Contracts are also difficult to quote accurately without knowing the solids content of biosolids, notes VanVeen. Municipalities offer tenders by volume, while Wessuc encourages them to tender on a dry weight basis.

 

Personal touch

Wessuc finds 70 percent of its contracts through personal contact. The other 30 percent are mined from postings of public tenders in newspapers and bid services. Other municipal jobs include cleaning of pump stations, water towers, clarifiers and grit tanks. Non-municipal contracts include cleaning of grain elevators, silos, and catch basins at car washes and other businesses.
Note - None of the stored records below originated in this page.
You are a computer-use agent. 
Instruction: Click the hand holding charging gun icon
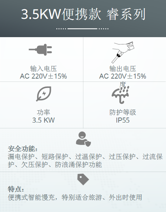(123, 52)
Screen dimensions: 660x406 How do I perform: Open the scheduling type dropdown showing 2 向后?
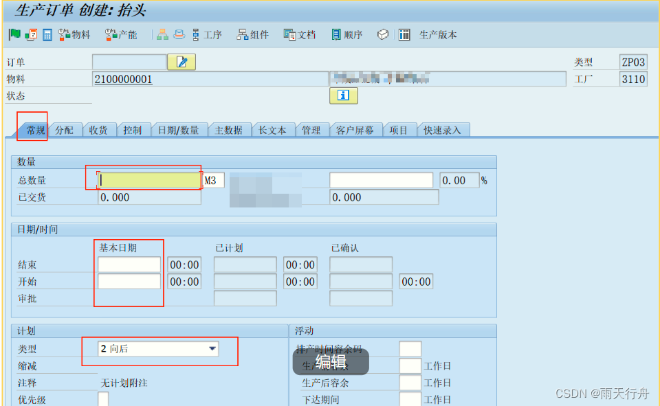(212, 348)
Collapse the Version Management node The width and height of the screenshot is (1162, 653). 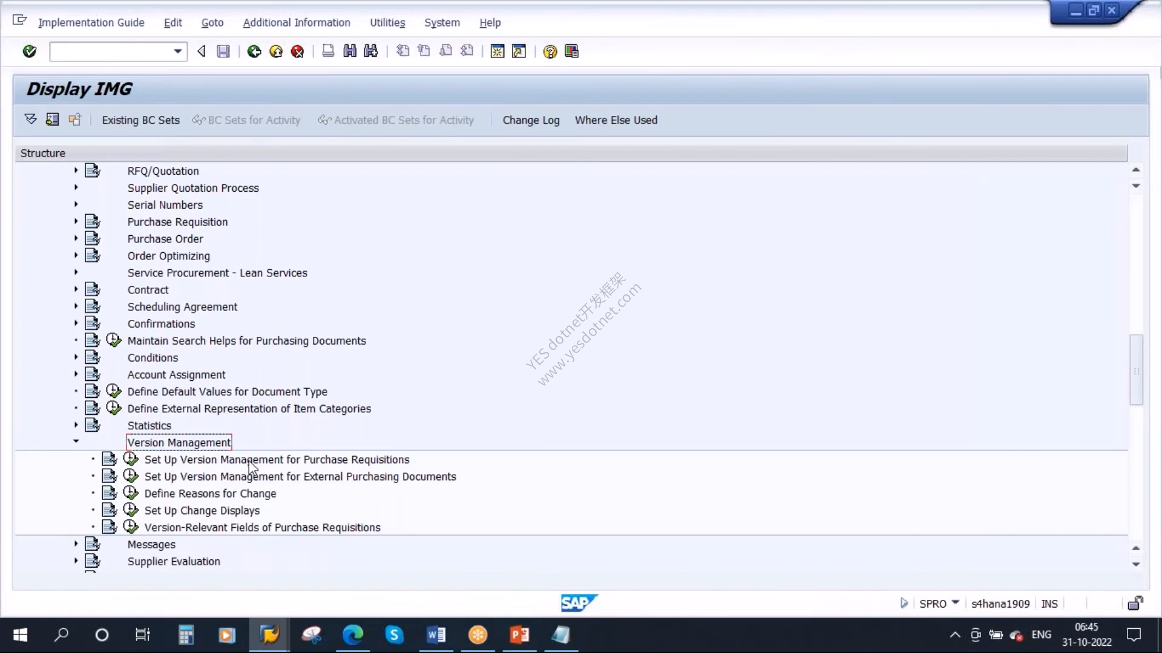76,441
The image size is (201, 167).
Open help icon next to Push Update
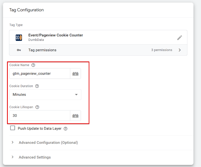click(65, 129)
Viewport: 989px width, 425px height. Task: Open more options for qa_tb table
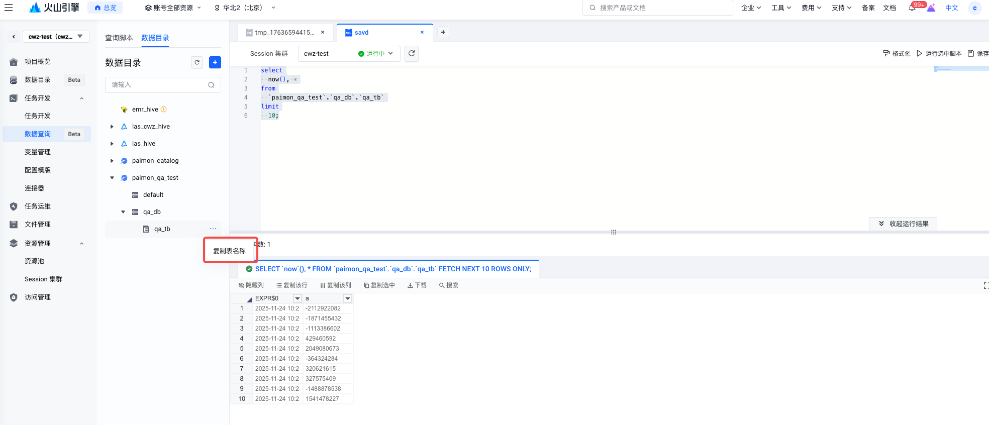213,229
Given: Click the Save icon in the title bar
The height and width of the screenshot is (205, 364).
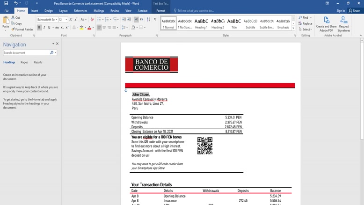Looking at the screenshot, I should [x=6, y=3].
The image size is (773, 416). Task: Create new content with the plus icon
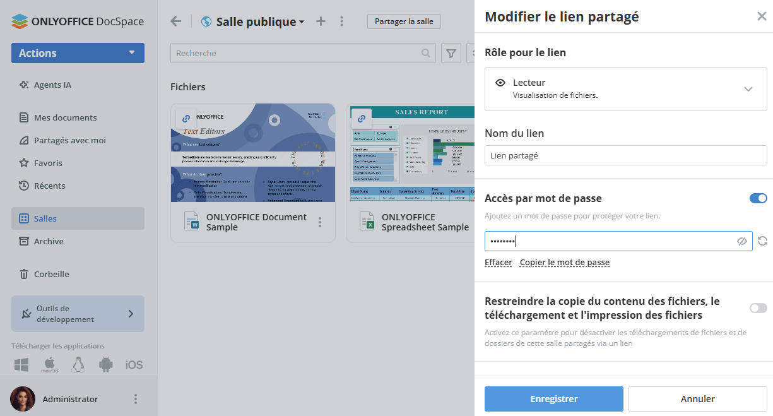(x=320, y=21)
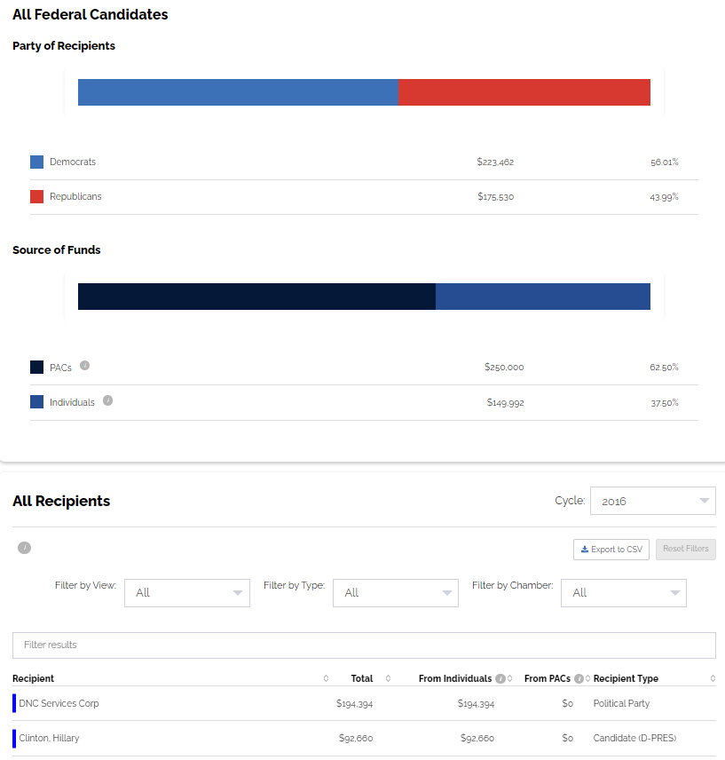Expand the Filter by View dropdown
Screen dimensions: 725x760
(x=187, y=593)
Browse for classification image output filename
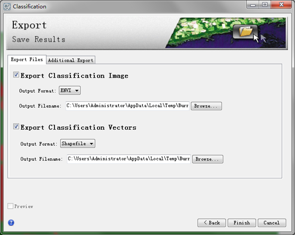The image size is (295, 235). [x=206, y=106]
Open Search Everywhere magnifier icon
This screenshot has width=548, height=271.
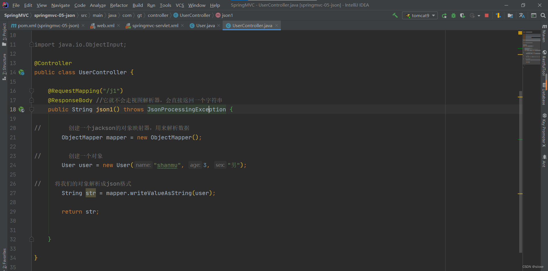click(543, 15)
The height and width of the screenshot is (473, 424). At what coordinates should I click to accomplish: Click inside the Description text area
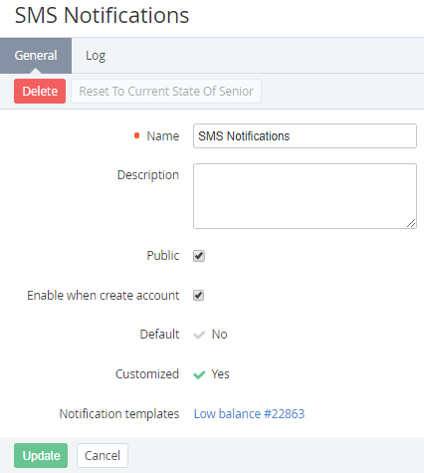(305, 196)
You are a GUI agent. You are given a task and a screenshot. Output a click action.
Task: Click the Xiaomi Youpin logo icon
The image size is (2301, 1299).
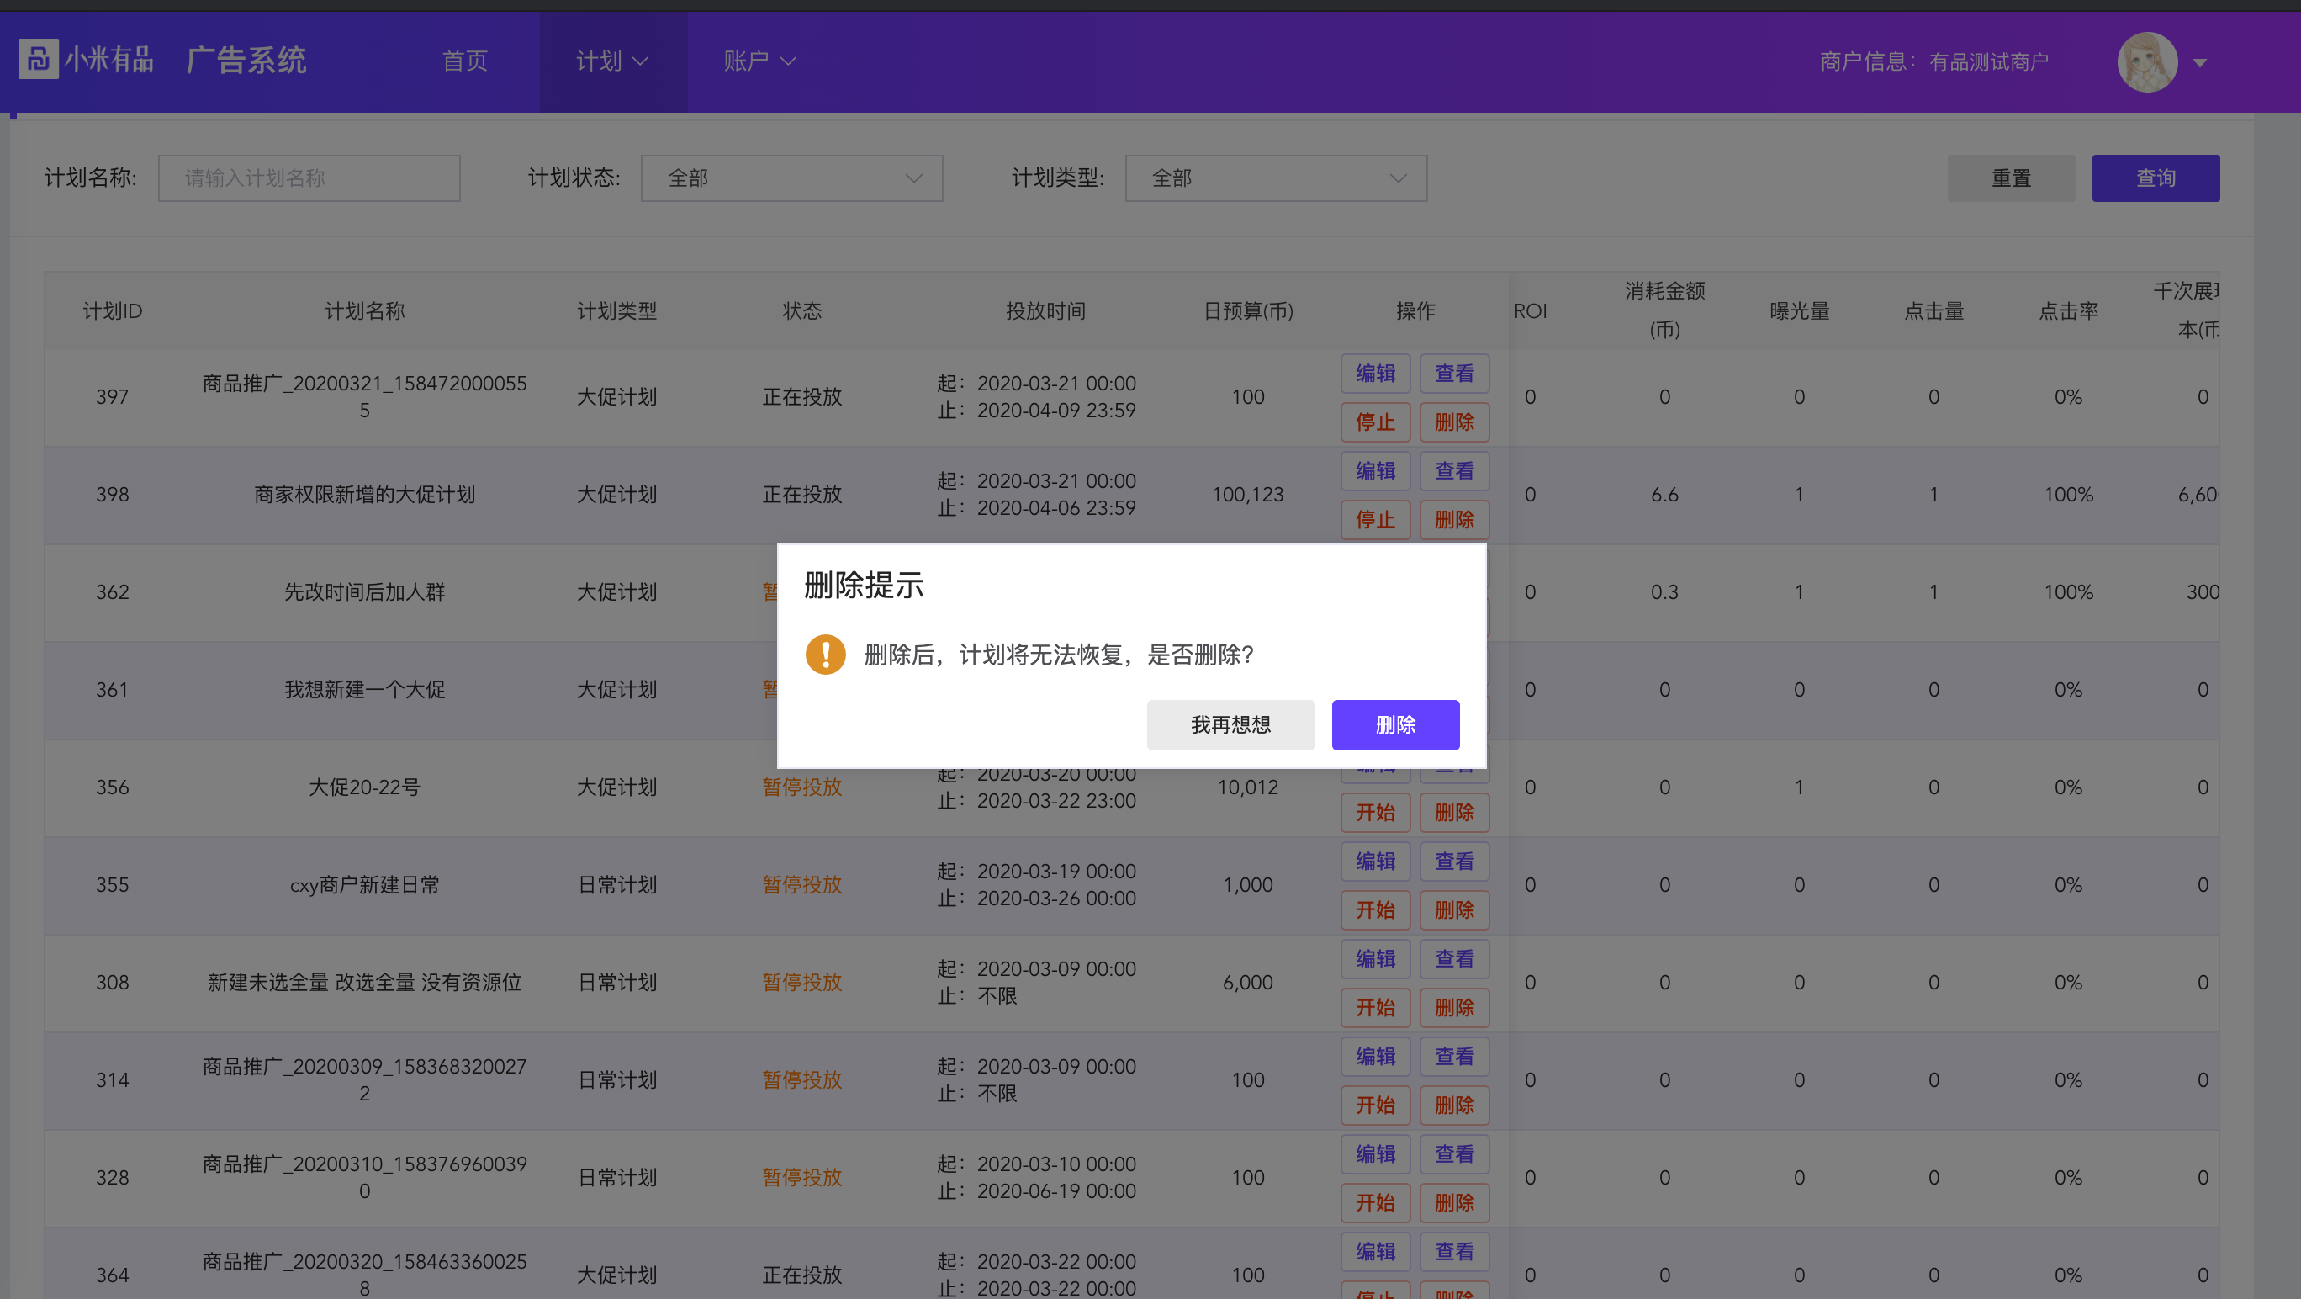pos(38,60)
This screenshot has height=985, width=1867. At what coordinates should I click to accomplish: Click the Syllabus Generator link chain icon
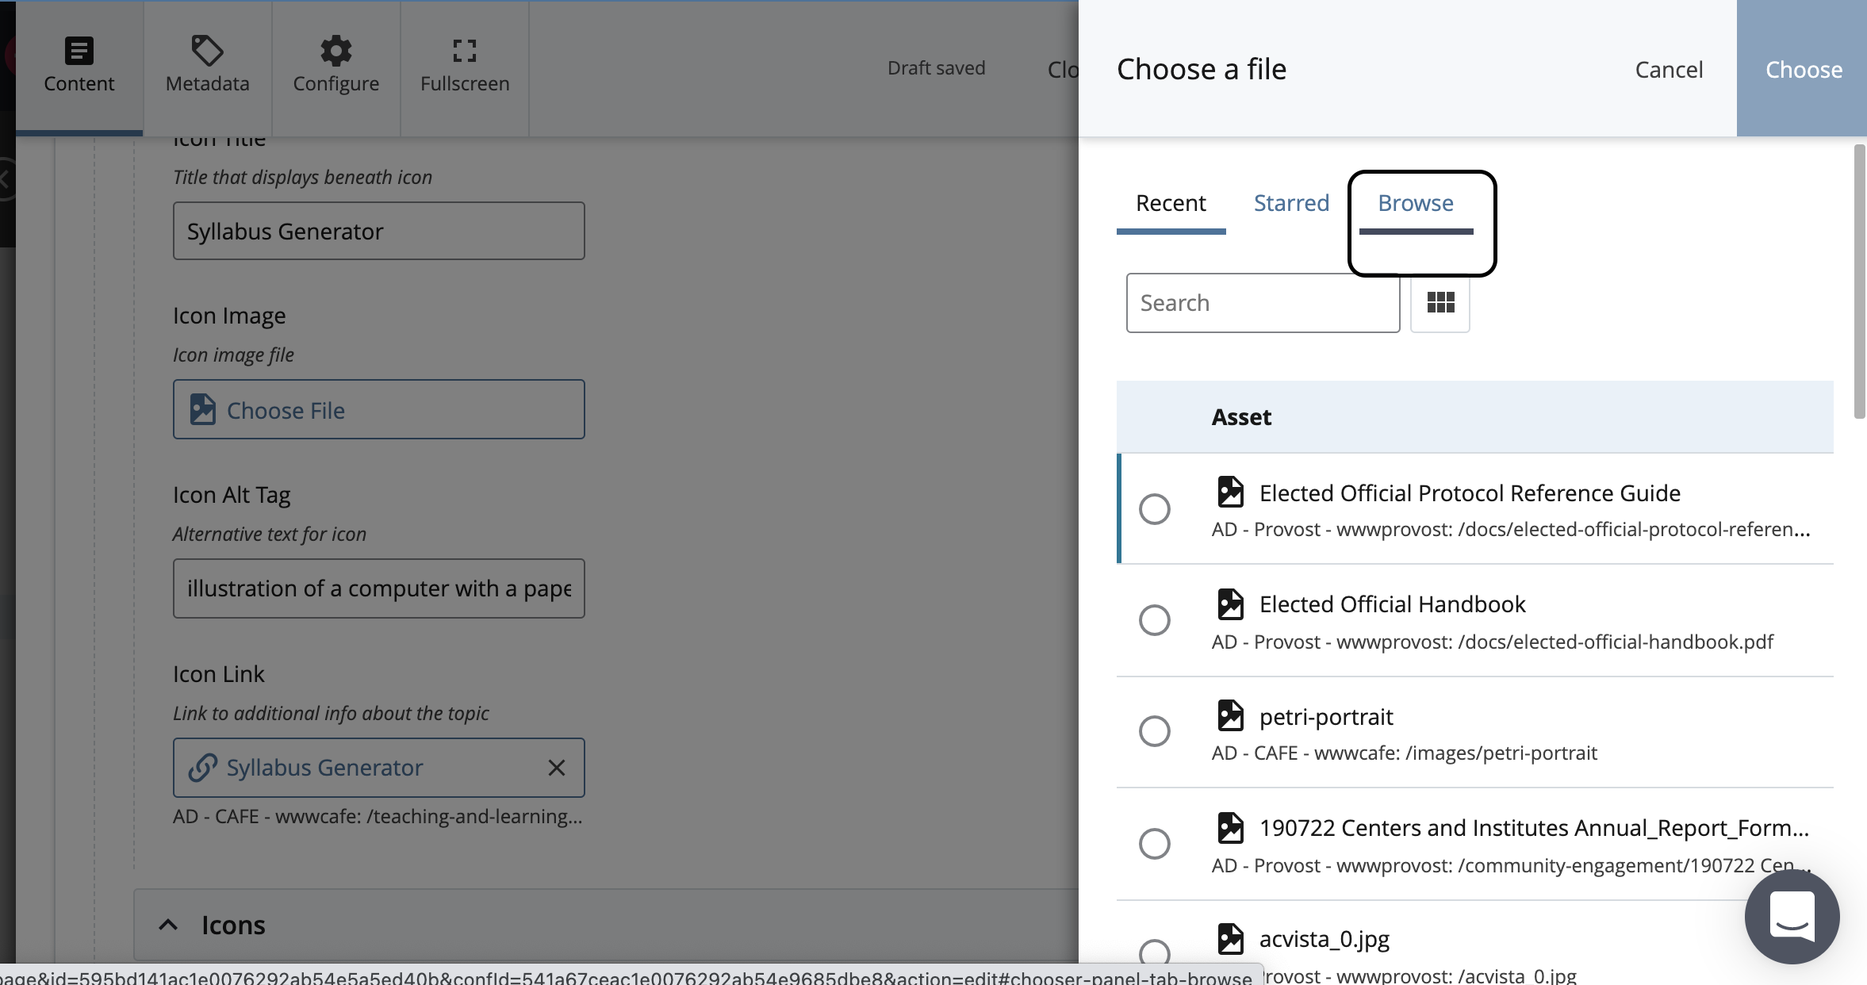click(202, 768)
Hydroexcavation contracts round out the portfolio.

Wessuc operates four John Deere tractors and three vacuum trucks, one with a vacuum system by Berex and a 2,100-gallon debris tank, a second with a vacuum system by Westech Vac Systems Ltd. and a 3,500-gallon debris tank, and a third with a Cusco vacuum system and a 2,200-gallon debris tank. Its fleet of hauling trucks includes 10 Volvos, five Internationals, four Freightliners and one Mack.

Although Ontario has provincial standards for biosolids application, the company must keep up with regulatory change. In January 2011, reporting responsibility shifted from the MOE to the Ministry of Agriculture, Food and Rural Affairs. “Essentially, what were guidelines before are now regulations,” says VanVeen. “The field work will be the same, but we have to pay attention to the new reporting structure.”

To accommodate future contracts, the company is examining options for its own biosolids storage facility. “We can’t apply the material in the winter or when there’s a crop in the fields, so the notion that we can apply biosolids on municipal schedules is a bit of fiction,” says VanVeen.

“Additional storage will help us smooth out the application schedules and allow us to work to the farmers’ schedules. We have the expertise and the equipment to run a successful biosolids management operation, but at the heart of it, the business is based on personal relationships, not only with clients but with the agricultural community.”